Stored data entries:
════════

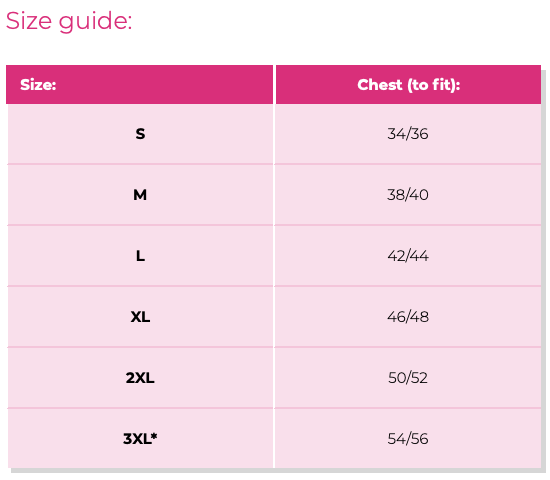This screenshot has width=550, height=480.
Task: Click the 54/56 chest measurement
Action: tap(408, 439)
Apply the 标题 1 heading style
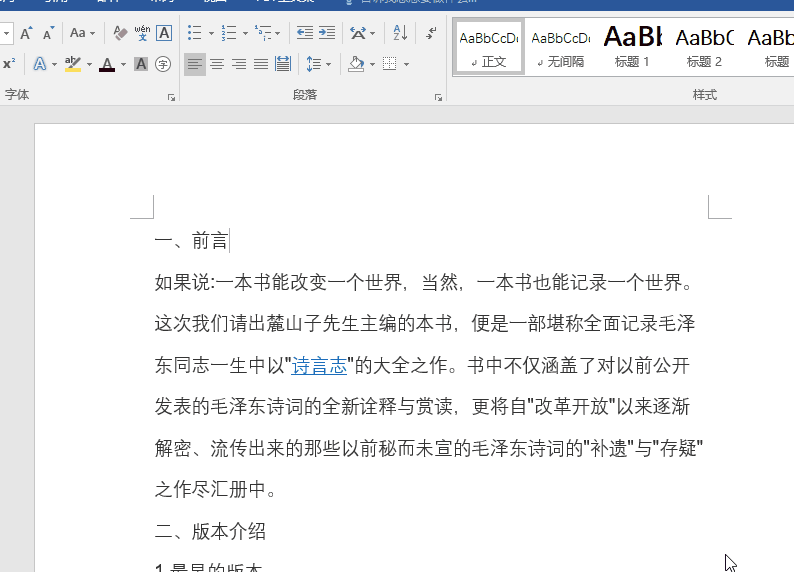The width and height of the screenshot is (794, 572). pos(632,46)
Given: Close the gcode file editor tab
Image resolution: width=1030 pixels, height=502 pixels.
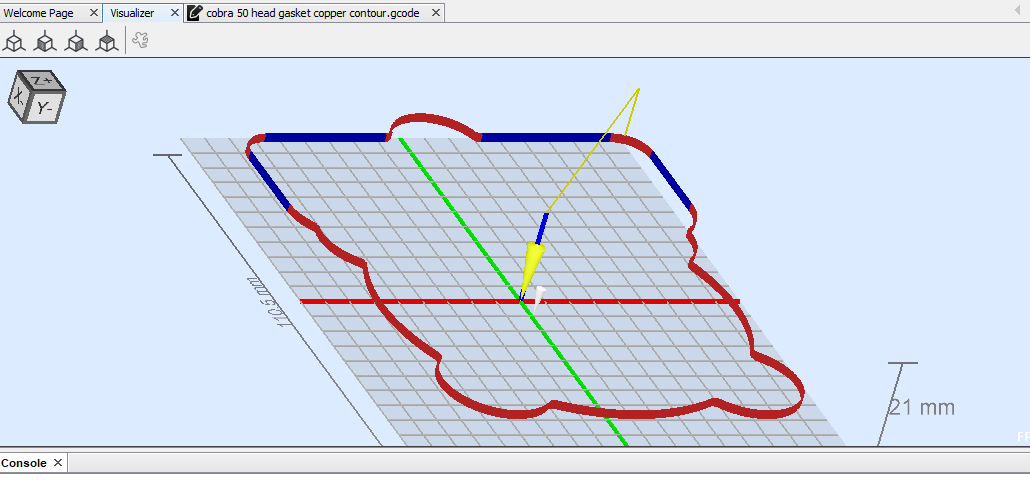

════════

◆ Exercise aim ◆
Print exactly the lines between the line containing "Given: Close the gcode file editor tab" and the last line of the entries above, including both, and nothing besides; skip the pictures.

◆ Result below ◆
Given: Close the gcode file editor tab
Image resolution: width=1030 pixels, height=502 pixels.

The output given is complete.